I really don't know. He grew up in a multiracial environment. I don't know what he's like now with conservatives, but I don't know why at the time he was able to communicate so well with them, even spend social time with them, which was not something I would ever have done. …
I don't think he was agenda-driven. I think he genuinely thought, some of these guys are nice, all of them are smart, some of them are funny, all of them have something to say. …
Now, as you may know, I had personal hopes for my own future on the Law Review. I was kind of hoping to get a masthead position, and I did not get a masthead position. So we went from the high of having Barack elected -- now, this is just me speaking, as at the time I was a very narrow-minded, almost radical student. I was 22 years old at this point, so I kind of saw everything in terms of race. I try not to do that anymore.

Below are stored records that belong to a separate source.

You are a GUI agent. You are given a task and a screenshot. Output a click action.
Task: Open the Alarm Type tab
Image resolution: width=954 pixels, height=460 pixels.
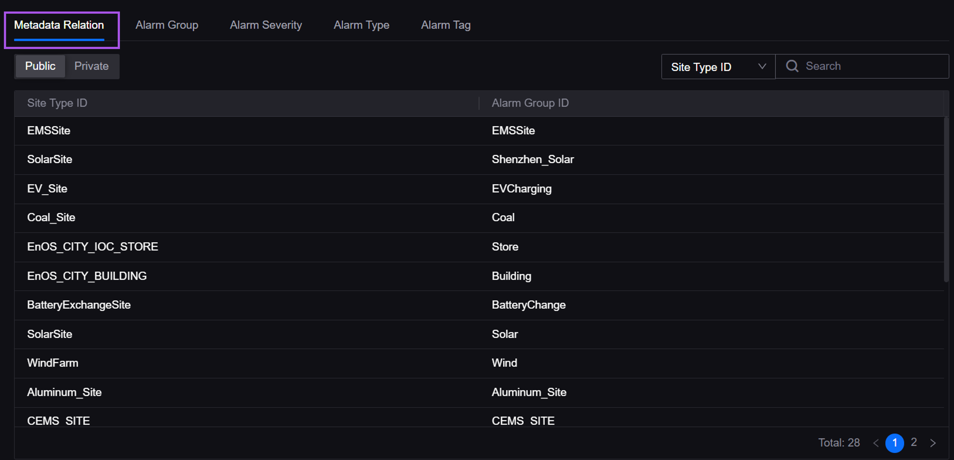click(361, 25)
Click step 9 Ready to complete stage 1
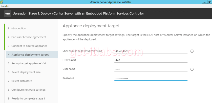Image resolution: width=212 pixels, height=103 pixels. (x=28, y=98)
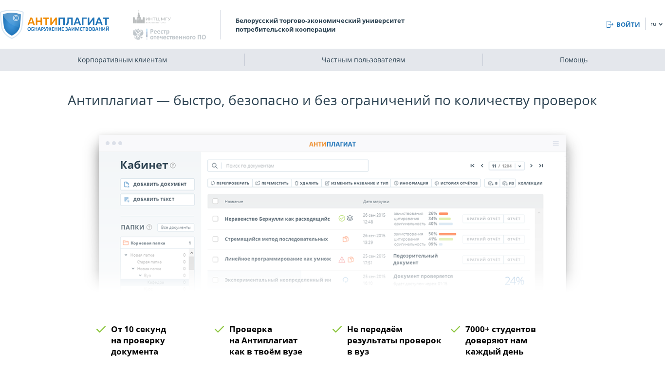Click the Удалить trash toolbar item

tap(306, 183)
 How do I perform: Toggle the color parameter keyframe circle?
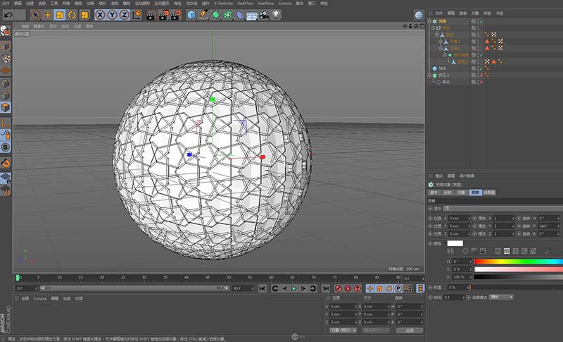coord(430,243)
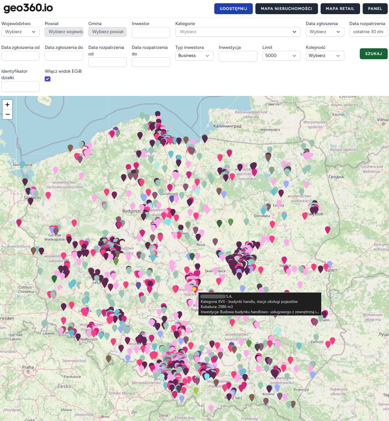Select the brown pin near Severovýchod label

tap(109, 359)

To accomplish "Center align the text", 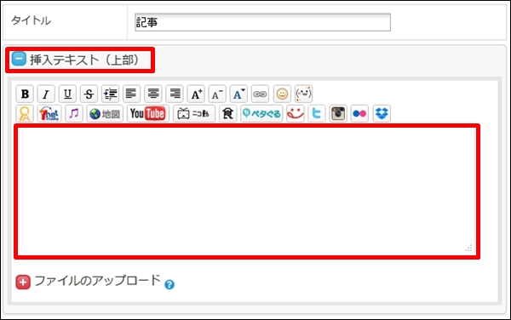I will point(153,94).
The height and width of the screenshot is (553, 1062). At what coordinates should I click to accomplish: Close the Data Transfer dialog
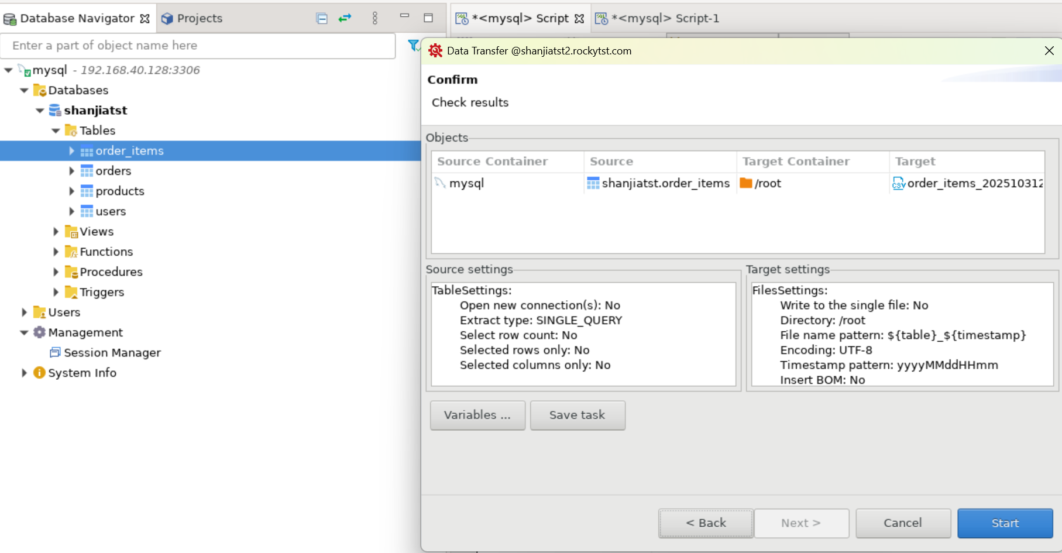1049,51
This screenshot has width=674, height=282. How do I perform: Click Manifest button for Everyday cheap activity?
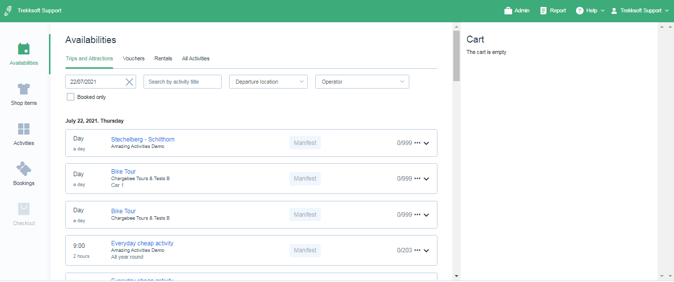tap(305, 250)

So I did assume I would get the position that I thought I had coming. I [did] think I had earned it as far as the quality of my work. But I'll tell you now, I had not earned it as far as the quality of my diplomacy with the other students. ... He did know I was a hard worker, that he did know. That's why I felt betrayed, because I worked so hard. I pulled so many all-nighters, I thought I should be rewarded. But he put the good of the Law Review ahead of my agenda. That's what makes him such a great leader. ...
He's going to be a terrible disappointment to those on the Right and Left who anticipate a twilight struggle over socialism in America. He just isn't a boat rocker.